TEXTAUSZUG
^^^^

Arfeld. Der Arfelder Karl Wolff starb 1940 an den Folgen der Misshandlungen im KZ Buchenwald. So erinnern die Schüler an seine Geschichte.
Pappschilder mit Jahreszahlen von 1901 bis 1940 hielten jetzt Jugendliche der Berleburger Ludwig-zu-Sayn-Wittgenstein-Schule in der Hand, als sie an der Arfelder Hauptstraße ganz in der Nähe der Volksbank standen. Selbst die Großeltern der Schülerinnen und Schüler waren wohl in den allermeisten Fällen noch nicht auf der Welt, als die Dinge passierten, mit denen sich die jungen Leute in den vergangenen Wochen beschäftigt hatten.
Die 9a ist nämlich die Projektgruppe „Schule für Toleranz und Zivilcourage“ und hat deshalb einen genaueren Blick auf Karl Wolff geworfen.
Dieser wurde 1901 in Arfeld geboren und starb 1940 an den Folgen der Misshandlungen, die er im Konzentrationslager Buchenwald erlitten hatte, wo er nach der Pogromnacht 1938 in eine angebliche „Schutzhaft“ genommen worden war. Entlang des Aufsatzes „Erst Mitbürger – dann Verstoßene“ von Dr. Gerda Achinger hatten sich die Schülerinnen und Schüler mit dem Schicksal der jüdischen Arfelder Familie Wolff befasst.
Jugendliche erinnern an den Lebensweg
Für Karls Eltern Henriette und Jacob waren 2009 im Bürgersteig neben der Hauptstraße in Arfeld Stolpersteine verlegt worden, wo das Haus der Familie einst gestanden hatte. Auf Initiative seiner in New York lebenden Nichte Gwendolyn Wolff-Solomon kam jetzt für Karl Wolff selbst eine dritte dieser zehn mal zehn Zentimeter kleinen Messing-Tafeln hinzu.

^^^^

(Gesammelte Dateneinträge)
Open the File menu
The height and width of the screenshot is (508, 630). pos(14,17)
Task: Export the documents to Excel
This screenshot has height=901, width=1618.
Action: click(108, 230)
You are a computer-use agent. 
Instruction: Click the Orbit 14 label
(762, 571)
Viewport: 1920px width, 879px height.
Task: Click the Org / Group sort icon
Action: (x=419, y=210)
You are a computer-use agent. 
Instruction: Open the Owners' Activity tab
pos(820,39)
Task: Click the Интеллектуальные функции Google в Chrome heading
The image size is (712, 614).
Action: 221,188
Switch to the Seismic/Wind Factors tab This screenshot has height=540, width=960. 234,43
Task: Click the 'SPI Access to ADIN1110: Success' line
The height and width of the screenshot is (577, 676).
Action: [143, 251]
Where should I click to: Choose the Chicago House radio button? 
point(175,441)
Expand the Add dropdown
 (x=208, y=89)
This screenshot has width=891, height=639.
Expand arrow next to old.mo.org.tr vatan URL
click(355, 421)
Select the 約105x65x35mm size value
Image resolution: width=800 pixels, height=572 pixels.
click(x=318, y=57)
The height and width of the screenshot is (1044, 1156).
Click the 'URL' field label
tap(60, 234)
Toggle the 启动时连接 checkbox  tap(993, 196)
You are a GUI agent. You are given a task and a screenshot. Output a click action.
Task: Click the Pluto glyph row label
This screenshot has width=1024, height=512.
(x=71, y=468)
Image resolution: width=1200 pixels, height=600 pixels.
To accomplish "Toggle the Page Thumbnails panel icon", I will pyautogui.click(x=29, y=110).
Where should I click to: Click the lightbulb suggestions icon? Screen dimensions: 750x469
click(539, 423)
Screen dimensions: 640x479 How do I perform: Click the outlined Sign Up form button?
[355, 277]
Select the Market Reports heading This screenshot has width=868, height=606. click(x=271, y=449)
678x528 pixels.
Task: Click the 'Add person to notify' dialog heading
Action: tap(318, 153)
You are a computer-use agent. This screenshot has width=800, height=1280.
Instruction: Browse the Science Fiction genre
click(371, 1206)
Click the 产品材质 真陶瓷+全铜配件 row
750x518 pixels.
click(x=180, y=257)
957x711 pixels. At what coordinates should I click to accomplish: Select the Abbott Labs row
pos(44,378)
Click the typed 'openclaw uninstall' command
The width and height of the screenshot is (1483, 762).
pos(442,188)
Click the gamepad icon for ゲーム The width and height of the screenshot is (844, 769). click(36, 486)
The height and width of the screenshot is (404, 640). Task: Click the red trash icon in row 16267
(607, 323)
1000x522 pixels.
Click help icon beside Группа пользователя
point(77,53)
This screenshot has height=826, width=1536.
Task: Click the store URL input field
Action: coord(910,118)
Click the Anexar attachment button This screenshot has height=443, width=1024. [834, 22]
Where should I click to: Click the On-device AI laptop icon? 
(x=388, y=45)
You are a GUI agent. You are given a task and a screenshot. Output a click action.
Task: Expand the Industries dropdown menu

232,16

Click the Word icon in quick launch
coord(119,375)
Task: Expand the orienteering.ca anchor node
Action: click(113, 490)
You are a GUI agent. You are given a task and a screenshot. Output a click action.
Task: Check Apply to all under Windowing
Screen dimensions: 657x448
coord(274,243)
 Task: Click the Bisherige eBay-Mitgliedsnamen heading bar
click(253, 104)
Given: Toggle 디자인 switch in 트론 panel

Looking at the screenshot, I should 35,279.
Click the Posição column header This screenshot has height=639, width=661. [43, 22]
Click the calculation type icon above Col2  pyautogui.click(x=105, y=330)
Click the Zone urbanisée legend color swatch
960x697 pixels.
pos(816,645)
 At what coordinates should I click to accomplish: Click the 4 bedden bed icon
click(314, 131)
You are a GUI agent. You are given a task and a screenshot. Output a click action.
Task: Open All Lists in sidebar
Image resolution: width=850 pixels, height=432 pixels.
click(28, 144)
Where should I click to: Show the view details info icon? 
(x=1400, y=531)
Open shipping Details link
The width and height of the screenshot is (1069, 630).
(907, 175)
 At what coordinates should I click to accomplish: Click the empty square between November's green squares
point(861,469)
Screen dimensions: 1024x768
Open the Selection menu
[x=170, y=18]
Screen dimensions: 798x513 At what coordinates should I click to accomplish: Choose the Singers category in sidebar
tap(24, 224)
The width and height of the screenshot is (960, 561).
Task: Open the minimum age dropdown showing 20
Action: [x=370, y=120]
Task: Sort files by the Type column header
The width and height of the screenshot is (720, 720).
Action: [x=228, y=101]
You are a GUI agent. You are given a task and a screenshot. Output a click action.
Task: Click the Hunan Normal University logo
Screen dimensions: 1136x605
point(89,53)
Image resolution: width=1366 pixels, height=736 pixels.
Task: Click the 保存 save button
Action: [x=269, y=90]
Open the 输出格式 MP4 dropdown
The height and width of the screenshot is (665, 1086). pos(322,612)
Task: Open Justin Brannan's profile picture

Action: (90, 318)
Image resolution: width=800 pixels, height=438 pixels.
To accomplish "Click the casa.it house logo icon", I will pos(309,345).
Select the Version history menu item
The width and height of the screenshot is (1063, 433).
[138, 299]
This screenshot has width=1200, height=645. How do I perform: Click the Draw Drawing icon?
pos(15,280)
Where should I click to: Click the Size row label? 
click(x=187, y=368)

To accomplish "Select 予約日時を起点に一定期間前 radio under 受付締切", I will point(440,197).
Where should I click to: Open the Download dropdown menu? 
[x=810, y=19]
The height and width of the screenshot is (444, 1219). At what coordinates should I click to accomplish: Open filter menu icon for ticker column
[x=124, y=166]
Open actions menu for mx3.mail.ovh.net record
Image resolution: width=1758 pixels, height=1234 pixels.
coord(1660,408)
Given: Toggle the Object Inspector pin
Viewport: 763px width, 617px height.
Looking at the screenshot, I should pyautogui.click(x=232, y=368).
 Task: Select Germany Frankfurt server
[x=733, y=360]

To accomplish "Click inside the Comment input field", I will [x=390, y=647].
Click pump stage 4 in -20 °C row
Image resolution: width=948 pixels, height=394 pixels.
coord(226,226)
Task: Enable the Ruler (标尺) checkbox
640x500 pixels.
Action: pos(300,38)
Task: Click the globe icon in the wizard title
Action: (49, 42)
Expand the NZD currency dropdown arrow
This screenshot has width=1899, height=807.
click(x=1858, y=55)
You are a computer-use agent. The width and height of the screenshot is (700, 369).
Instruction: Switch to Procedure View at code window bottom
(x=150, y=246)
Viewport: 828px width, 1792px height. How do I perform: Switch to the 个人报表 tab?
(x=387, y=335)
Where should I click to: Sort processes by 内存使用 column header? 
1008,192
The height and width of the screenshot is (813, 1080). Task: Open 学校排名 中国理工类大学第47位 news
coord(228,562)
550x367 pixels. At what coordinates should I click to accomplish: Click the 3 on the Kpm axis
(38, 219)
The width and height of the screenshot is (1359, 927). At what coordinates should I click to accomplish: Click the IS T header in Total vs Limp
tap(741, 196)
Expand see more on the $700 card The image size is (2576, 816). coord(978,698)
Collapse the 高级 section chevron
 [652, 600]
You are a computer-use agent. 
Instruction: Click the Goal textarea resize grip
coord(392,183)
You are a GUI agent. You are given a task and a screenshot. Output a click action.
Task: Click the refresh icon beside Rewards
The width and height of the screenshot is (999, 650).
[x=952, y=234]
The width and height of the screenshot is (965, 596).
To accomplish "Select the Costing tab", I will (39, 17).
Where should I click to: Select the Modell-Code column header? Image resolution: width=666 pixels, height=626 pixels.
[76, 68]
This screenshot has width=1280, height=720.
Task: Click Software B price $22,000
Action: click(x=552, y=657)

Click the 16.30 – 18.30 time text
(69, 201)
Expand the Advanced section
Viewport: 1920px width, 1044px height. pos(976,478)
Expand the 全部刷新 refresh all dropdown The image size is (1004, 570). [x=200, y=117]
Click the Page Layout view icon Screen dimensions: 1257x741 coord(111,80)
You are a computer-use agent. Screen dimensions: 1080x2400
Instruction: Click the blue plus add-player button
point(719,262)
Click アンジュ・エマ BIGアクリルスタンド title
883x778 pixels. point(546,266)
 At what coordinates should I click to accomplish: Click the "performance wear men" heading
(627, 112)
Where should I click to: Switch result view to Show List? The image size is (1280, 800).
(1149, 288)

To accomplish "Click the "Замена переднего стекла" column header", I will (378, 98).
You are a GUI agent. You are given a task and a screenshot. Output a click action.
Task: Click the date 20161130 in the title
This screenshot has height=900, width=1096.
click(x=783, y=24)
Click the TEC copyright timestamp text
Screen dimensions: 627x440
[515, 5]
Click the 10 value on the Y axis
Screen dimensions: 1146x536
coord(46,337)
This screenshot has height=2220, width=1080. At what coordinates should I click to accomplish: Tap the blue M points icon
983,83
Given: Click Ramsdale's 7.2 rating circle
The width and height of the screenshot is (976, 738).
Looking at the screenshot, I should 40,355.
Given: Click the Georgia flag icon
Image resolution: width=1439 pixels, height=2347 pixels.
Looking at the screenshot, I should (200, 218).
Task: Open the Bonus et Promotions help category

^^^^

VERSTÄNDNIS PRÜFEN
[A] Nenne alle Personen, die im Text über Karl Wolff mit Namen vorkommen.
[B] Knüpf an den Text über Karl Wolff an und schreib ihn nach dem letzten Satz weiter.

ANTWORTEN IN REIHENFOLGE
[A] Karl Wolff, Dr. Gerda Achinger, Henriette, Jacob, Gwendolyn Wolff-Solomon

[B]
Deshalb erinnerten die Jugendlichen an seinen Lebensweg. Mit viel Liebe zum Detail hatten sie für die einzelnen Jahreszahlen Ereignisse aus der großen Politik und aus dem Leben von Karl Wolff ausgesucht und gegenübergestellt. Schritt für Schritt stellten sie den drei Dutzend Zuhörerinnen und Zuhörern den Arfelder Jungen vor, der wie seine Geschwister Mitglied im örtlichen Fußball- und im Turnverein war und 1922 sogar der Kassenwart des SGV Arfeld.
Hass keinen Platz geben
Kommunalpolitik, Kirchengemeinde, diverse Vereinsvertreter waren jetzt vor Ort wie Bürgermeister Bernd Fuhrmann, der dankte: zum einen Gerda Achinger und Gwendolyn Wolff-Solomon, zum anderen der Projektgruppe: „Denn Erinnerung ist eine der wichtigen Aufgaben, um Zukunft planen und leben zu können. Durch Erinnerung vergessen wir nicht, was sich nie wiederholen darf. Es ist unsere Pflicht dafür zu sorgen, dass Verfolgung, Gewalt und Hass keinen Millimeter Platz bei uns haben. Nie wieder! Dass ihr für diese Werte - für Frieden und Gemeinschaft, für Erinnerung - von ganzem Herzen eintretet, das habt ihr längst bewiesen. Zum Beispiel beim Pogromgedenken im vergangenen Jahr.“
Lamar Abo Rabah, Alaa Al Natour, Leon Aman, Antonia Benner, Dominik Bräuer, Emely Dickel, Josh Ehm, Bilal Hashimi, Elnaz Hazrati, Shahrukh Hazrati, Selda Hamrosho, Hermon Jared, Timo Koch, Mustafa Omairat, Alexander Ostermiller, Dishan Ovitigala, Sharon Schlapp und Ronja Schuster sind zusammen die 9a, sie haben ihre Wurzeln neben Deutschland in zehn weiteren Ländern: in Syrien, Afghanistan, Rumänien, der Türkei, Polen, Kasachstan, Sri Lanka, Russland, Eritrea und dem Libanon. In die Hauptschul-Klasse sind sechs Förderschülerinnen und Förderschüler integriert. Neben den Lehrerinnen Kerstin Burgmann und Ute Bänfer, die an diesem Morgen vor Ort waren, begleitet üblicherweise Ines Weller die Projektgruppe „Schule für Toleranz und Zivilcourage“. Das von allen gemeinsam gesungene „Hevenu shalom alechem“ setzte den Schlusspunkt an diesem Morgen.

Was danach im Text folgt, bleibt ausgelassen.